Pros and cons Compared to Other CFML Collections
Pros:
- Ordered by default and easy to sort.
- Natural fit for JSON arrays and API payloads.
- Flexible and dynamic; easy to grow and shrink.
- Rich built-in functions for searching, mapping, filtering, reducing.
Cons:
- Index-based access is less descriptive than key-based access; for named fields use structs.
- 1-based indexing can surprise developers used to 0-based languages.
- Sparse arrays and mixed types can lead to subtle bugs if not disciplined.
- For key/value lookups, arrays are less efficient than structs.
When to use arrays vs structs:
- Use an array when you care about order or position.
- Use a struct (dictionary) when you care about named keys and fast lookups.
- Combine them for complex data (e.g., array of structs for a list of records).
Key Points
- ColdFusion arrays are ordered, 1-based, mutable collections that support mixed types.
- They integrate smoothly with JSON via SerializeJSON().
- Use ArrayMap/Filter/Reduce/Sort for clear and concise data transformations.
- Clone with Duplicate() to avoid unintended side effects due to reference semantics.
- Choose arrays for ordered lists and structs for keyed data; combine as needed.
FAQ
Are ColdFusion arrays zero-based or one-based?
They are one-based.
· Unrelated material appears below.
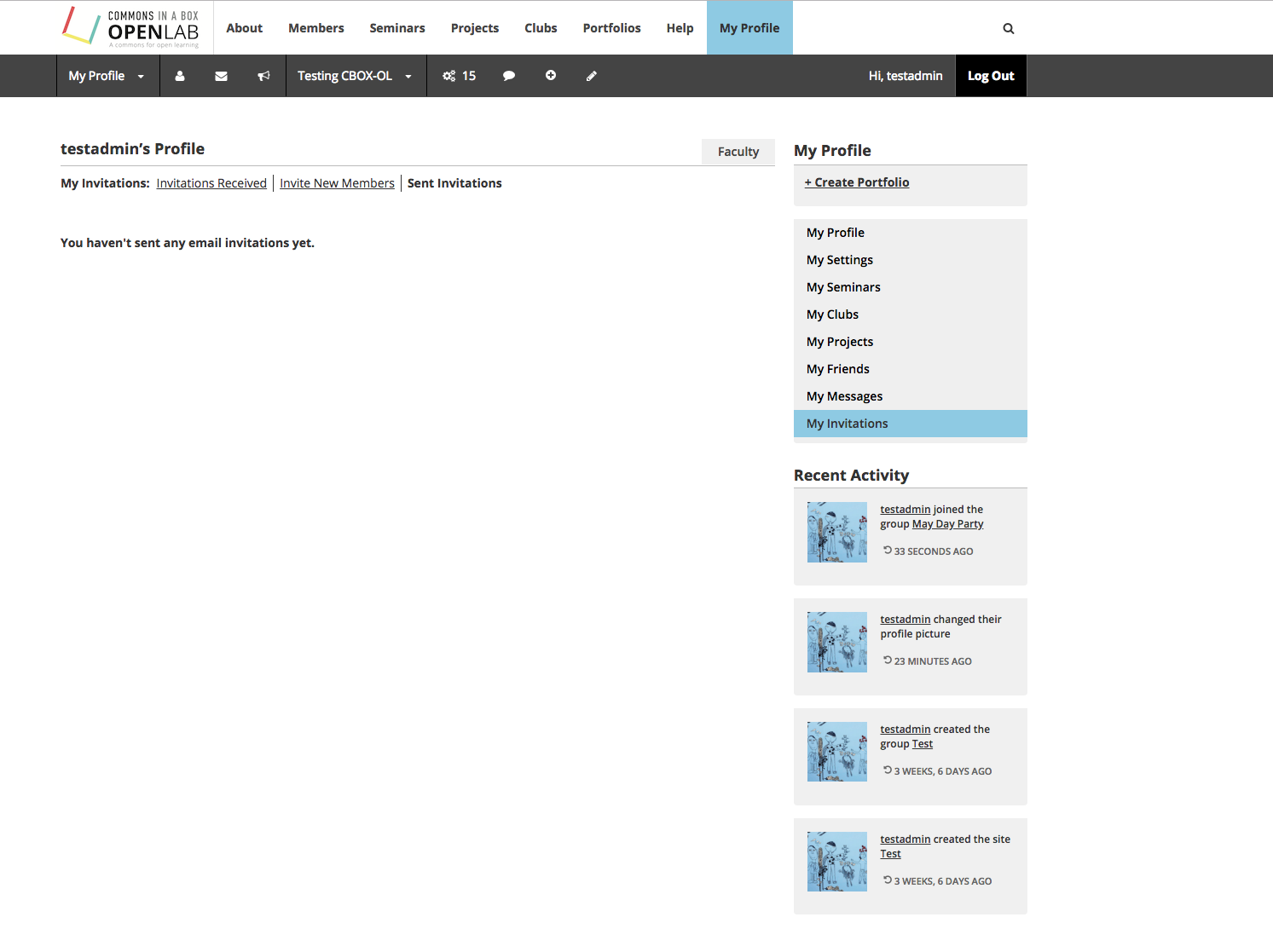Click the plus circle add-new icon
Image resolution: width=1273 pixels, height=952 pixels.
pos(551,76)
The first element is at index 1. This is a common source of off-by-one errors if you’re used to 0-based languages.
How do I copy an array without affecting the original?
Use Duplicate(). Example: copy = Duplicate(originalArray). Assigning directly (copy = originalArray) creates another reference to the same array, so changes to one affect the other.
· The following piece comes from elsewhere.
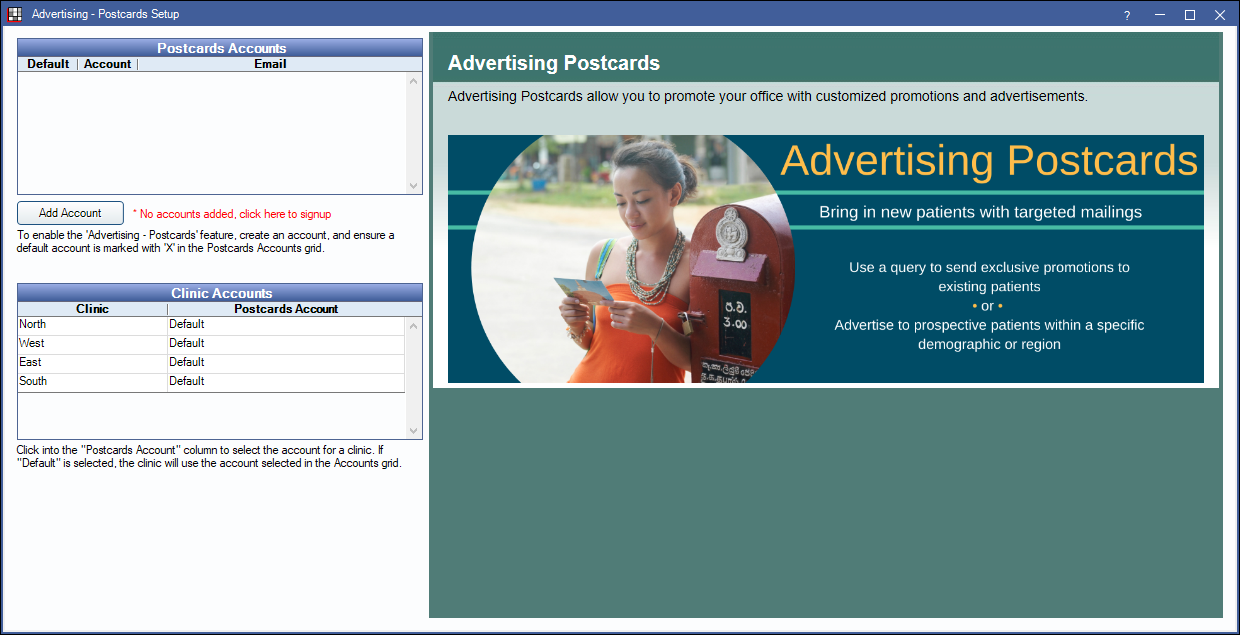Maximize the Postcards Setup window
Image resolution: width=1240 pixels, height=635 pixels.
pyautogui.click(x=1190, y=15)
What’s the difference between an array and a struct in CFML?
An array is an ordered collection accessed by numeric index. A struct is an unordered key/value map accessed by string keys. Arrays are great for sequences and preserving order, while structs are best for labeled data and quick lookups.
How do I convert a query to an array for JSON output?
Build an array of structs, one per row. Example:
- rows = [];
- for (i = 1; i <= myQuery.recordCount; i++) {
row = {};
for (col in myQuery.columnList) {
row[col] = myQuery[col][i];
}
ArrayAppend(rows, row);
} - json = SerializeJSON(rows)
This yields a JSON array of row objects suitable for APIs.